Let me be clear about this, having a Ph.D or a bunch of acronyms signifying all of the certifications you hold after your name does not make someone better qualified or smarter than another person lacking those qualifications. Nowadays, the ability to attend a university is largely driven by financial aptitude instead of scholastic aptitude.
Yes, having established industry certification benchmarks is important, but we shouldn’t place a whole lot of value on them since they have been proven time and again to be irrelevant to someone’s aptitude or the potential to grow within the industry.
First off, can we please stop bickering about whether we should call our field of study Information Security (InfoSec), Information Assurance (IA), or Cybersecurity? I mean for goodness sake, it’s time to let it die already. Seriously though, we have so many better things we can be doing with our time. If you’ve got time to rant on Twitter, Facebook, Reddit, or LinkedIn about why some hackers are good as opposed to the negative, more criminal image Hollywood has infected America’s minds with, then you might want to take a hard look at your priorities in life. Get over it. Most people will naturally associate computer “hacking” as bad and call them “hackers.” I don’t get offended by this association. You can view it as an opportunity to educate them on the various types of hackers or about the original meaning of the term hacker. I’ve often found that it makes for some interesting conversations.
Security conferences are another colossal time suck. Sure, they are fun to attend to pick up free swag and meet up with your fellow InfoSec colleagues, but aside from the security talk content what is the real value of attending these events? Social networking occurs continuously and not just at these conferences. Not to mention the costs associated with attending the plethora of annually held conferences. If your company will pay your time to attend then, that is awesome! However, most folks don’t work for companies like that. So, in addition to using paid or unpaid time off, you’re also looking at having to pay the conference fee (DEF CON was nearly $300 cash this year), travel and lodging expenses, food/drink. I have several InfoSec friends who continuously budget all year long to afford to go to a few of the big-name security conferences like BlackHat, DEF CON, and RSA. Are conferences your focus, or should your focus perhaps be elsewhere?
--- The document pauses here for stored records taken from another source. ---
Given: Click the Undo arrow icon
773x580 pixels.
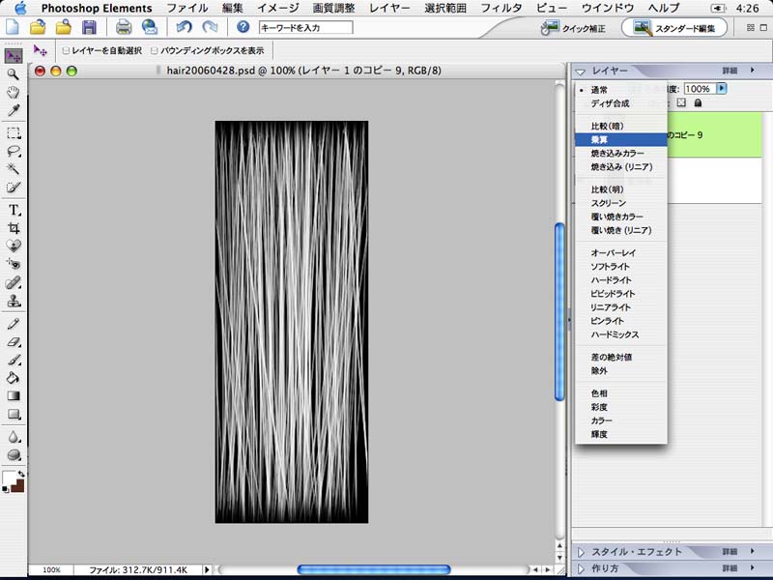Looking at the screenshot, I should 186,27.
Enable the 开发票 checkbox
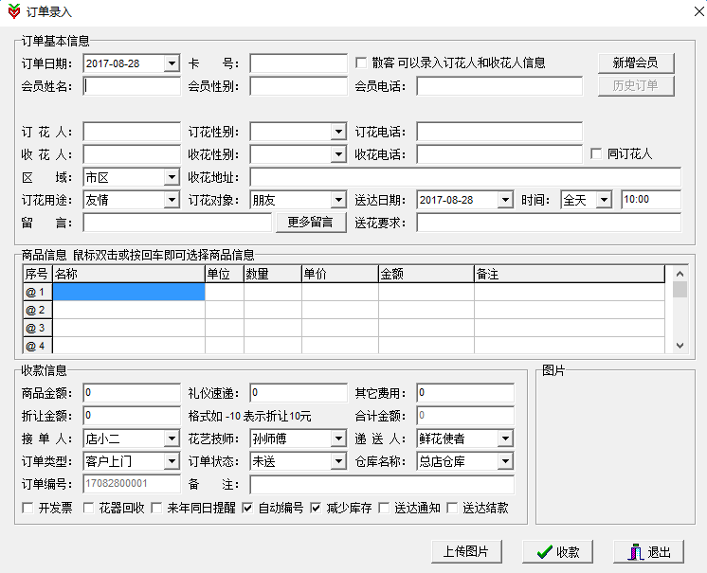707x573 pixels. [27, 508]
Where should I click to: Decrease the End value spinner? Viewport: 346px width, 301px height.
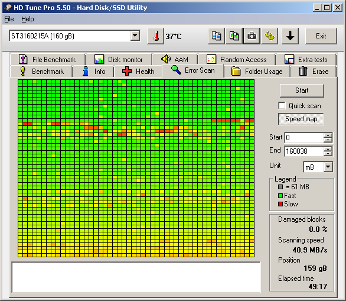click(x=328, y=154)
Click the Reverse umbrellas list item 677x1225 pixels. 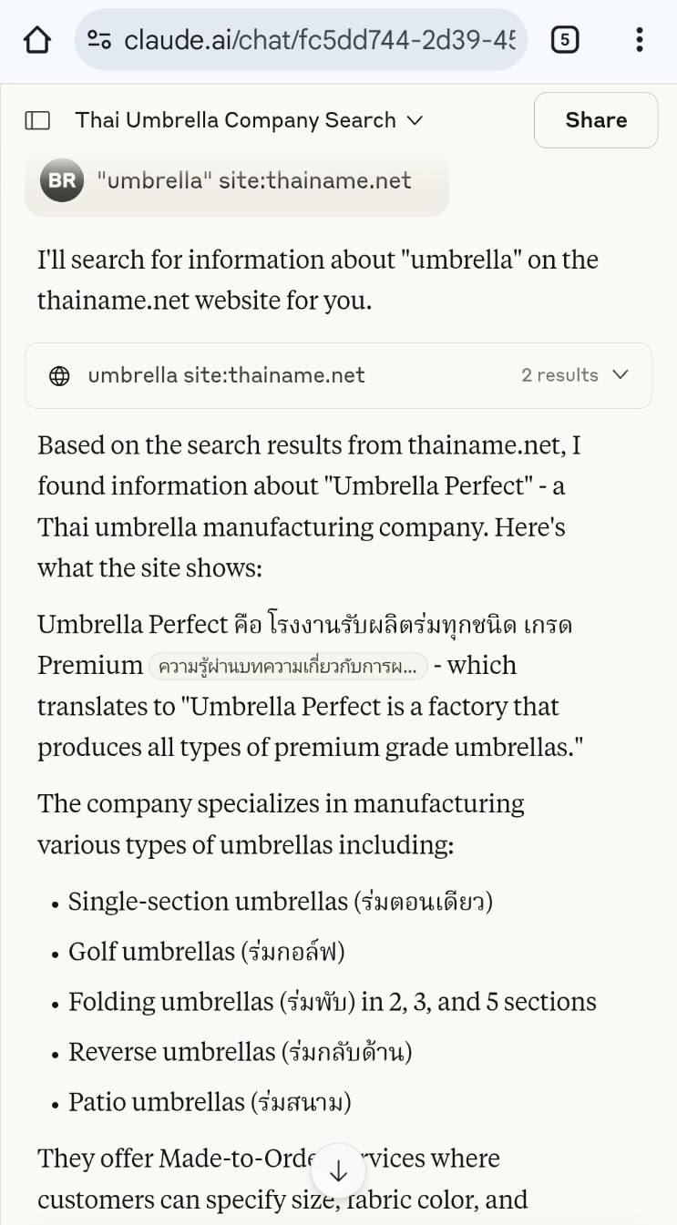pyautogui.click(x=240, y=1052)
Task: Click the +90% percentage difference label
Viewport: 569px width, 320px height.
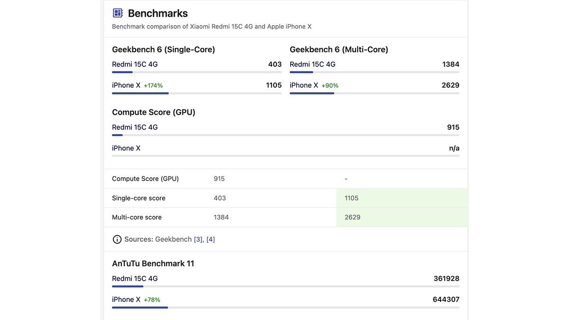Action: point(330,85)
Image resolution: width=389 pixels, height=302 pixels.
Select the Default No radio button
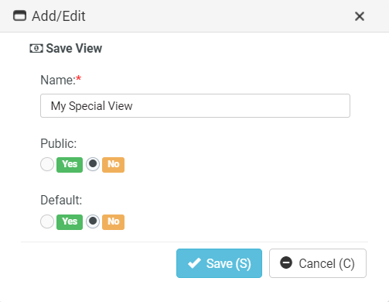pos(93,221)
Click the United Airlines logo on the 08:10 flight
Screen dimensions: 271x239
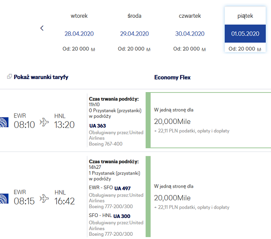pos(4,122)
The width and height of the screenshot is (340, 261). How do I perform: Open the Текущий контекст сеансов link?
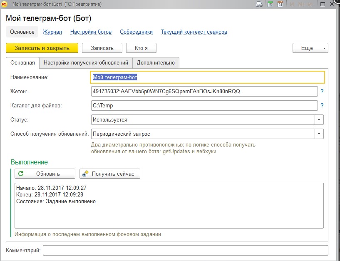194,32
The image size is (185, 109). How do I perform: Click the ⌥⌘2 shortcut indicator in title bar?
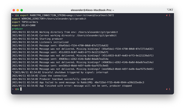[x=170, y=10]
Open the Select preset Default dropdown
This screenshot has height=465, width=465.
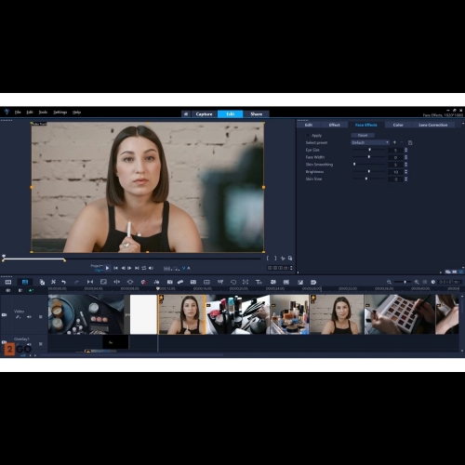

Part of the problem the U.S. cybersecurity industry faces is the fact that we cannot all agree on what to call whatever it is that we do on a daily basis. I know, I know, “I do cybersecurity damn it!” Ok, we got that.
Beyond that though, what do you do? How do we justify our existence to our employer? Are you able to produce quantifiable results that when measured demonstrate increased security of your organization’s computer systems? Take a moment and ask yourself, what value do we add to the organization? Realizing that I won’t earn any brownie points by saying this, I think it is time that we in the InfoSec community get off our high horses and come down to the user level so that we can work with and educate our users on how best we can improve our overall cybersecurity posture. Not just within your organization, but nationally. Cyber on Garth!